Sampai di tahap ini para ahli ilmu pengetahuan sudah tidak sabar lagi lalu mereka memberontak dan memerangi para pemuka agama, akhirnya mereka membenci segala yang berhubungan dengan pemuka agama tersebut. Mula-mula mereka hanya memusuhi agama Kristen, tetapi kemudian berkembang menjadi memusuhi semua agama. Lalu timbullah peperangan antara para ahli  ilmu pengetahuan dengan para pemuka agama, dan selanjutnya berubah menjadi peperangan antara ilmu pengetahuan dan agama.
Para ahli ilmu pengetahuan memutuskan, bahwa agama dan ilmu pengetahuan adalah dua hal yang tidak dapat diperdamaikan. Barang siapa yang menerima salah satunya berarti menolak yang lainnya. Barang siapa yang percaya kepada salah satunya berarti tidak percaya kepada yang lainnya. Semenjak itu berpisahlah ilmu dan agama di negeri-negeri Barat sampai hari ini.
Di Timur yang memisahkan ilmu dan agama adalah para ahli agama (ulama) sendiri. Sejarahnya adalah begini : Islam adalah agama yang sangat mementingkan ilmu. Ratusan ayat al-quran dan hadist nabi yang menyuruh menuntut ilmu, memuji orang yang berilmu dan mencela orang yang bodoh. Orang yang berilmu amat tinggi derajatnya (QS. Al-mujadalah : 11 dan QS. Fathir : 28), sedangkan orang yang bodoh amat rendah derajatnya, lebih sesat dari hewan (QS. Al-A’raff : 179 dan QS. Al-anfal : 22). Bahkan Allah menghendaki agar manusia mencari keterangan atau bukti tentang adanya dengan ilmu tentang alam ( QS. Ali-Imran : 191). Karena islam mengendaki kehidupan manusia yang makmur (QS. Hud : 61) dan bahgia (QS. Ar-Ra’du : 29). Hal itu hanya bisa dicapai oleh manusia dengan ilmu dan agama.

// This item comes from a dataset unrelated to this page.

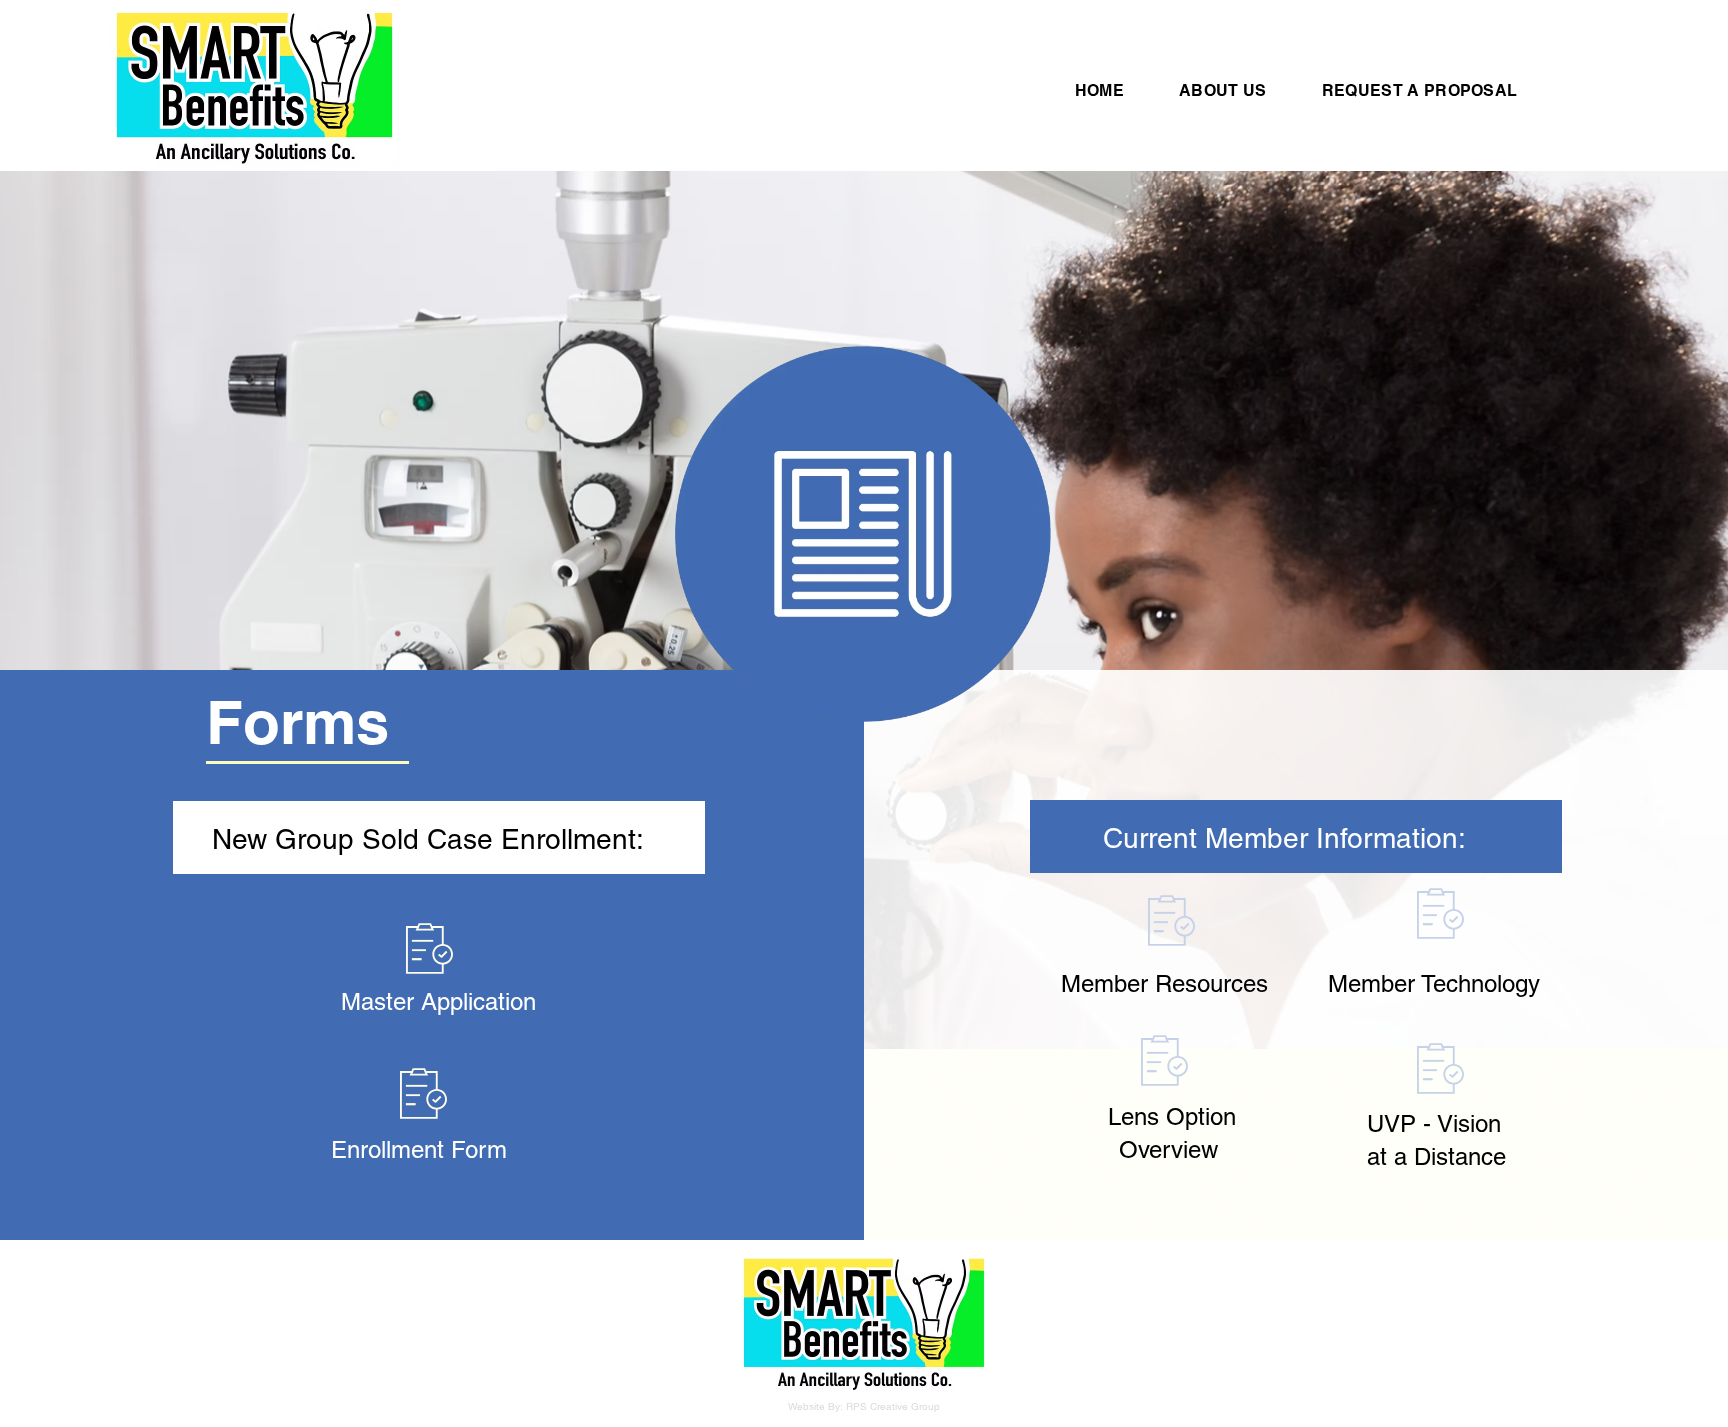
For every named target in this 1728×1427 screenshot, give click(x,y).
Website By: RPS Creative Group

Pada mulanya umat Islam memenuhi tuntutan agama itu dengan sebaik-baiknya. Mereka cari ilmu kemana-mana, mereka terjemahkan buku-buku ilmu dari berbagai bangsa, dan akhirnya mereka susun ilmu-ilmu baru. Merekalah yang menjadi pelopor ilmu Al-jabar, ilmu Al-khemi, ilmu kedokteran, ilmu Al-falaq, ilmu musik dan sebagainya.
Tetapi kemudian mereka tertimpa juga oleh hukum kelaziman kebudayaan, yaitu akulturasi atau mungkin karena kekurang hati-hatian mereka. Mereka telah memasukkan pula kedalam ilmu-ilmu itu teori-teori yang bertentangan dengan ajaran islam, seperti yang telah diuraikan oleh Imam Al-Ghazali dalam bukunya “ Tahafutul Fulasifah”. Akibatnya terjadi pulalah pertentangan yang hebat di kalangan ilmuwan Islam dan tokoh agama Islam.

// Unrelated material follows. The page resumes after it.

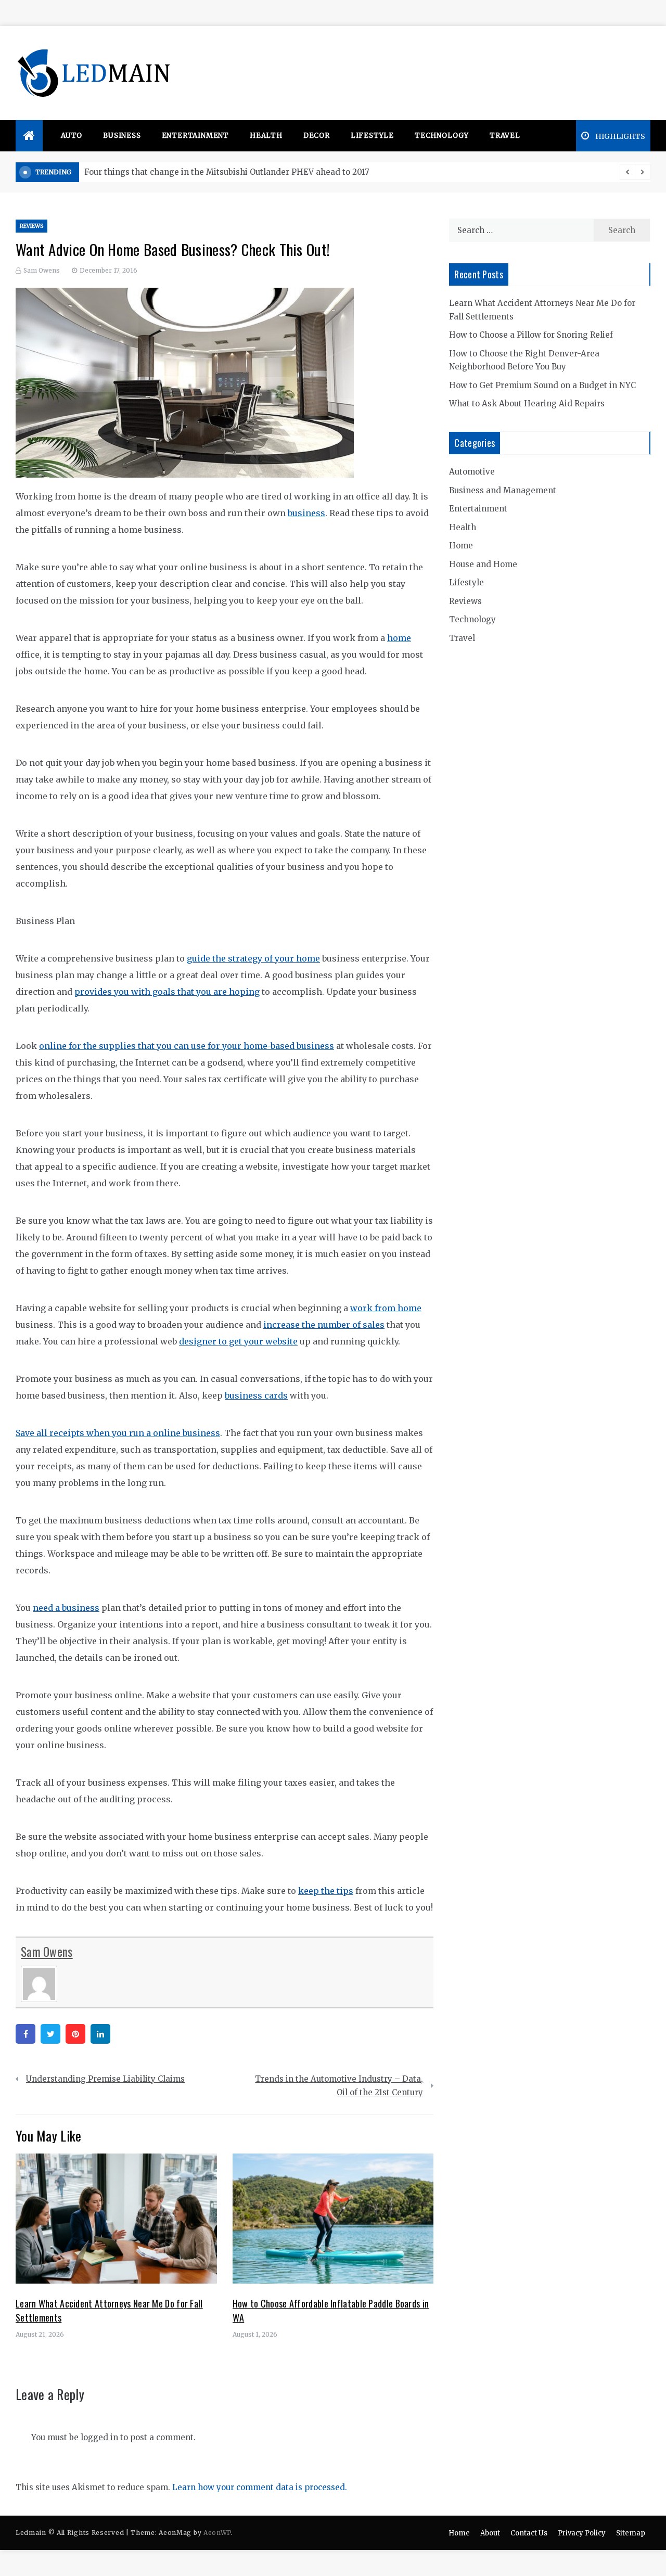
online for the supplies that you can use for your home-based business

Tokoh-tokoh agama mengeluarkan fatwa-fatwa yang mengharamkan ilmu, terutama ilmu filsafat, dan mengkafirkan orang yang mempelajari dan mengajarkannya. Bahkan orang-orang yang mempelajari dan mengajarkan filsafat, ditangkap, dipenjarakan dan disiksa serta buku-bukunya di bakar, seperti yang dialami oleh Abdus Salam bin Abdul Qadir Al Bagdady yang dimasyurkan dengan sebutan Ar- Run dan Ibnu Rusydi.
Menurut A. Hanafi MA, dalam bukunya, “Pengantar Filsafat Islam” fatwa yang begitu keras dan menjadi pegangan yang penting bagi golongan ahlussunnah dalam hal ini adalah fatwa Ibnus Sholeh, Ibnu Hazm, Al Ghazali, Ibnu Taimiyah dan Ibnu Qayyim sebelumnya telah menyerang pula filsafat, tetapi pengaruhnya tidak sehebat pengaruh fatwa Ibnu Sholeh.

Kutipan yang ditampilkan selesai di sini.